Hierbei geht es darum, einen einheitlichen geschlechtsneutralen Sprachgebrauch zur Gleichstellung der Geschlechter zu entwickeln, sodass sich Frauen, Männer und Personen, die sich weder dem einen noch dem anderen Geschlecht zuordnen wollen bzw. können, nicht benachteiligt bzw. diskriminiert fühlen.
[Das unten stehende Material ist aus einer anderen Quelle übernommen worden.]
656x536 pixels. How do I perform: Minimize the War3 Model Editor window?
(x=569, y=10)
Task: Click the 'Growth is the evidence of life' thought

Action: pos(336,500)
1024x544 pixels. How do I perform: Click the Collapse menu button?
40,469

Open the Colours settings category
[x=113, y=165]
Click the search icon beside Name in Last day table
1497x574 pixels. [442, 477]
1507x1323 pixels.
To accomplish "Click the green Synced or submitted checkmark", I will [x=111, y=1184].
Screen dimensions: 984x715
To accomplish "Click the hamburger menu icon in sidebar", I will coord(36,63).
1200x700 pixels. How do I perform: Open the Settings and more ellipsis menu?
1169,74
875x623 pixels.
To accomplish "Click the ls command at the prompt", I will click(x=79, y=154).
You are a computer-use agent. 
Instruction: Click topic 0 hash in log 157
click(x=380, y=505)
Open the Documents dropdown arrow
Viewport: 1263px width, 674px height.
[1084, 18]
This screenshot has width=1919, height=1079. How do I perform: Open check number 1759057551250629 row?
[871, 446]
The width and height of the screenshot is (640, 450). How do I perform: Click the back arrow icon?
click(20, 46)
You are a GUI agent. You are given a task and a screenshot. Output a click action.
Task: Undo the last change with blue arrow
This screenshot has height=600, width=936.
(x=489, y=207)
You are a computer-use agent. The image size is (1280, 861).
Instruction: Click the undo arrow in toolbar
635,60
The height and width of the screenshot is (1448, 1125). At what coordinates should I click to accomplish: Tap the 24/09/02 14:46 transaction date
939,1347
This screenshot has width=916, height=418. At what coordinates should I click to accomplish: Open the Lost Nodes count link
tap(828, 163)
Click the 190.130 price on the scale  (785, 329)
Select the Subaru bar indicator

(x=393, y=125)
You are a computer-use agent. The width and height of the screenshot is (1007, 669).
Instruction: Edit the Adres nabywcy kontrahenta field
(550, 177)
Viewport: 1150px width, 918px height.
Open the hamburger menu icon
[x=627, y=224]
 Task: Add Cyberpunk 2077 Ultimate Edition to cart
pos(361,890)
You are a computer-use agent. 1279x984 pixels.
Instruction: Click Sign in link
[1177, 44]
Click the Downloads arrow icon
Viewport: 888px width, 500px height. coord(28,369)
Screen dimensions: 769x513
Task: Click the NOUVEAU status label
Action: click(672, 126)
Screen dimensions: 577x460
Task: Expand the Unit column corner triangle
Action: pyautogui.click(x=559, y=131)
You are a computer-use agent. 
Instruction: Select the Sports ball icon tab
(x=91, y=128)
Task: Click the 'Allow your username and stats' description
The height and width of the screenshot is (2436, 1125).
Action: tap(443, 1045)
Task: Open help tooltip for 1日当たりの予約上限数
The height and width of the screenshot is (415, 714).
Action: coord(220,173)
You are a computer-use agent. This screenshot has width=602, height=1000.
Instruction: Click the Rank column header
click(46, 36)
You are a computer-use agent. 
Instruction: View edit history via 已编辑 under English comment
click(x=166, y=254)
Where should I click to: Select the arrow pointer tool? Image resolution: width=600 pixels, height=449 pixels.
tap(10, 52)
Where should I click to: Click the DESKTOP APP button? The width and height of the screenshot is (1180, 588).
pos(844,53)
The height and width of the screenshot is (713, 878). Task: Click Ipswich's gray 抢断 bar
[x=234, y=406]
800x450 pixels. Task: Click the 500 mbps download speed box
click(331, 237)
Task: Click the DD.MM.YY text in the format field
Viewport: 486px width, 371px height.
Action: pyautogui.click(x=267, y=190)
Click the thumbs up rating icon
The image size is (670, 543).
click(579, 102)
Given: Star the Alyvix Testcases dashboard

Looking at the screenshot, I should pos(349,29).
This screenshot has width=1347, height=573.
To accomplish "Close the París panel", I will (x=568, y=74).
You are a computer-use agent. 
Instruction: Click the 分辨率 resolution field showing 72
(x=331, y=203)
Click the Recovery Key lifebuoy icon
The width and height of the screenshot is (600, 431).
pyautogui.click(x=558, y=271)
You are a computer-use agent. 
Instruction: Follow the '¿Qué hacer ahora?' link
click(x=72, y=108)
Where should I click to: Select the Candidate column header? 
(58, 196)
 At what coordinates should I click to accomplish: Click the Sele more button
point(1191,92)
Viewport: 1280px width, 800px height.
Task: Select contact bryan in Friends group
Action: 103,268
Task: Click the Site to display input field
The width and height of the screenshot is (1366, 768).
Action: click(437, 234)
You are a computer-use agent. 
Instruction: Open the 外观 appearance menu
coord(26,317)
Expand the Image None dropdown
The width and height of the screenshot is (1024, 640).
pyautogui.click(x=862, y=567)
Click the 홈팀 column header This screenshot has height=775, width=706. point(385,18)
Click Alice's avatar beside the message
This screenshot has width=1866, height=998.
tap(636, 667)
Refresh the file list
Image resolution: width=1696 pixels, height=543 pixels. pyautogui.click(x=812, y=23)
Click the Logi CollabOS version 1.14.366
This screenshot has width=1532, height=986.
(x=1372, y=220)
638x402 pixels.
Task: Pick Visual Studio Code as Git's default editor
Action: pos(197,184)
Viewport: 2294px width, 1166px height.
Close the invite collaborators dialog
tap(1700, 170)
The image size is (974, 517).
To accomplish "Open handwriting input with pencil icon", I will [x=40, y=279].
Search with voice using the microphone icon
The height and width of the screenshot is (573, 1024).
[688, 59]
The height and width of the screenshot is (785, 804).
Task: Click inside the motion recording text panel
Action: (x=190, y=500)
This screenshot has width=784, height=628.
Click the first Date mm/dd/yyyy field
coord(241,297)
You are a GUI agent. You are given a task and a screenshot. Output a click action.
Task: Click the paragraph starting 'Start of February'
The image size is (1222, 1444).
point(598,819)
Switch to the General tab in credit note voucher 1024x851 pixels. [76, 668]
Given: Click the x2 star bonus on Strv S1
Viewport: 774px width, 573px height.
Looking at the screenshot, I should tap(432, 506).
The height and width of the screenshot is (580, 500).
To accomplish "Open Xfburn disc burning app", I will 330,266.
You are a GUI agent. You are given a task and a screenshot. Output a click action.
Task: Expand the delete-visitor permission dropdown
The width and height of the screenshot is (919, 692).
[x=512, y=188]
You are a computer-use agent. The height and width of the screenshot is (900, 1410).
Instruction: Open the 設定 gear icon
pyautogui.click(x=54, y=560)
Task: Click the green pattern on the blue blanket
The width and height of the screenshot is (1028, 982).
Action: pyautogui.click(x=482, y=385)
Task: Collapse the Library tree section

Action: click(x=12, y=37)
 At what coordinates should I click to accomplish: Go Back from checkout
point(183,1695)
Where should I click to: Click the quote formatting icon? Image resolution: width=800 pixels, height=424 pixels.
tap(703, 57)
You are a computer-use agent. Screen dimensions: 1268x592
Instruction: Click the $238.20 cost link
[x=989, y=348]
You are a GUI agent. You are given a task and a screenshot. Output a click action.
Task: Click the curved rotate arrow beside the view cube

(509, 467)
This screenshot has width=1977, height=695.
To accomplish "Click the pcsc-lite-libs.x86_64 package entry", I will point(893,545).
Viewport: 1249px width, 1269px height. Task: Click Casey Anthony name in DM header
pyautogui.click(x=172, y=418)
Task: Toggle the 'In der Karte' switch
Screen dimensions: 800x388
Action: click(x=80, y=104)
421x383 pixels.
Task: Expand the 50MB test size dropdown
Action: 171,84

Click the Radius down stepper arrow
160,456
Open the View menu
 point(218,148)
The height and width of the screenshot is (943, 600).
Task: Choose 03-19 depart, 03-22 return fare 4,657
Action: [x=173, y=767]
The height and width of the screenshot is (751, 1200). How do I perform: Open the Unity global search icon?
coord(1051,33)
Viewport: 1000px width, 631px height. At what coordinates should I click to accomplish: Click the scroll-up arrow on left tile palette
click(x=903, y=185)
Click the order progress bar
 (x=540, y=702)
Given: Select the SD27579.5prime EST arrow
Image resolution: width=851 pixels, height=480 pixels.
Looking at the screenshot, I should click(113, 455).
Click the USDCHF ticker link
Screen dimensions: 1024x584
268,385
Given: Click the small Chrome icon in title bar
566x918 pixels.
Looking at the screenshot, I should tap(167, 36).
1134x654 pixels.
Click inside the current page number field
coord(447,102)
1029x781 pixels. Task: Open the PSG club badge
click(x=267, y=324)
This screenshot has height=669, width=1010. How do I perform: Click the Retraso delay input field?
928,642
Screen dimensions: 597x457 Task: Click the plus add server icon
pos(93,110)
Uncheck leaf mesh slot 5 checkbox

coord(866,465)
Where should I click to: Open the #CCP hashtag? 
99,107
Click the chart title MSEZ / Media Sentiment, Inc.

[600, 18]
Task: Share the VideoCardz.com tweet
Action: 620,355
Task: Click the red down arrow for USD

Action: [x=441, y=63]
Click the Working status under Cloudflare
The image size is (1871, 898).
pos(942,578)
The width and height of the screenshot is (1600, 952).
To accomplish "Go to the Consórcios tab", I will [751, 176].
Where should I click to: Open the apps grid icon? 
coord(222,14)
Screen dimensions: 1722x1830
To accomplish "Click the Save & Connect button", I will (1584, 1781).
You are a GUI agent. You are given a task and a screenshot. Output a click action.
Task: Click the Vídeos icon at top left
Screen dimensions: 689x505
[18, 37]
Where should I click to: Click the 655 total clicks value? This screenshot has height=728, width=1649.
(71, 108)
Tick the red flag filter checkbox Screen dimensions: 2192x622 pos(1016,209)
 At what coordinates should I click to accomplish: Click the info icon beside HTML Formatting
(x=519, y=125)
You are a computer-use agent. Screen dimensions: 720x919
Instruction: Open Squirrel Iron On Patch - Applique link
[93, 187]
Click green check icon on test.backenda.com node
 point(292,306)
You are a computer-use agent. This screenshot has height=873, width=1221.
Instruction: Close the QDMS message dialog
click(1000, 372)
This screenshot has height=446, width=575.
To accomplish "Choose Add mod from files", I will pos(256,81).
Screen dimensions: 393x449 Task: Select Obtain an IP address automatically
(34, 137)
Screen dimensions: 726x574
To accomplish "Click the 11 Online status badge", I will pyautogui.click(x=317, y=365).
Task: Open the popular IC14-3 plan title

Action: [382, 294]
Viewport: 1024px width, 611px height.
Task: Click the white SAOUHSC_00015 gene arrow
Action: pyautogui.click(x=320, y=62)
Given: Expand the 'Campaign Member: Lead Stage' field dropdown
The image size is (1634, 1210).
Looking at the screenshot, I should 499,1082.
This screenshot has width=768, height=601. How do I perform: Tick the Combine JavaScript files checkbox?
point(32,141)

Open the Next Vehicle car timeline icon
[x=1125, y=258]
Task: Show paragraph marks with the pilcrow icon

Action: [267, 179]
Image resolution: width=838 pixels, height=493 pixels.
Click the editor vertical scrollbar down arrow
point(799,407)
Ziel ist eine einheitliche Verwendung von geschlechtsumfassenden Formulierungen zu finden, die durch Doppelnennung die Geschlechter gleich- und somit auf eine gemeinsame Ebene stellt, um somit dem Sexismus entgegenzuwirken. Dass Frauen zwar häufig mitgemeint, selten jedoch mitgedacht werden, zeigen sprachwissenschaftliche und psychologische Studien. Sprache bildet also nicht nur gesellschaftliche Strukturen ab, sondern prägt auch unsere Wahrnehmung.

Darüber hinaus unterliegt Sprache bzw. der Sprachgebrauch ohnehin einem stetigen Wandel. Wir benutzen eine Vielzahl an Wörtern, die es vor Jahren noch gar nicht gab. So befinden sich beispielsweise in der der aktuellen Ausgabe des Dudens sogar 5.000 neue Wörter. 

Durch einen sensiblen Sprachgebrauch tragen wir aktiv zur Gleichberechtigung der Geschlechter und zu einer wertschätzenden Ansprache aller bei. Als Tierrechtsorganisation, die sich gegen eine Diskriminierung von Lebewesen einsetzt, möchten auch wir dieser höchst aktuellen und wichtigen Debatte folgen und unseren Sprachgebrauch zukünftig an gängige Praktiken der genderneutralen Sprache anpassen. 

Wir verwenden daher zukünftig das sogenannte „Gendersternchen“ (z.B. Aktivist*innen), um ausdrücklich alle Geschlechtsidentitäten miteinzuschließen.

Wir haben uns dabei auch an anderen Organisationen wie z.B. Animal Equality und dem Tierrechtsaktivistenbündnis sowie an Medien wie z.B. der taz orientiert.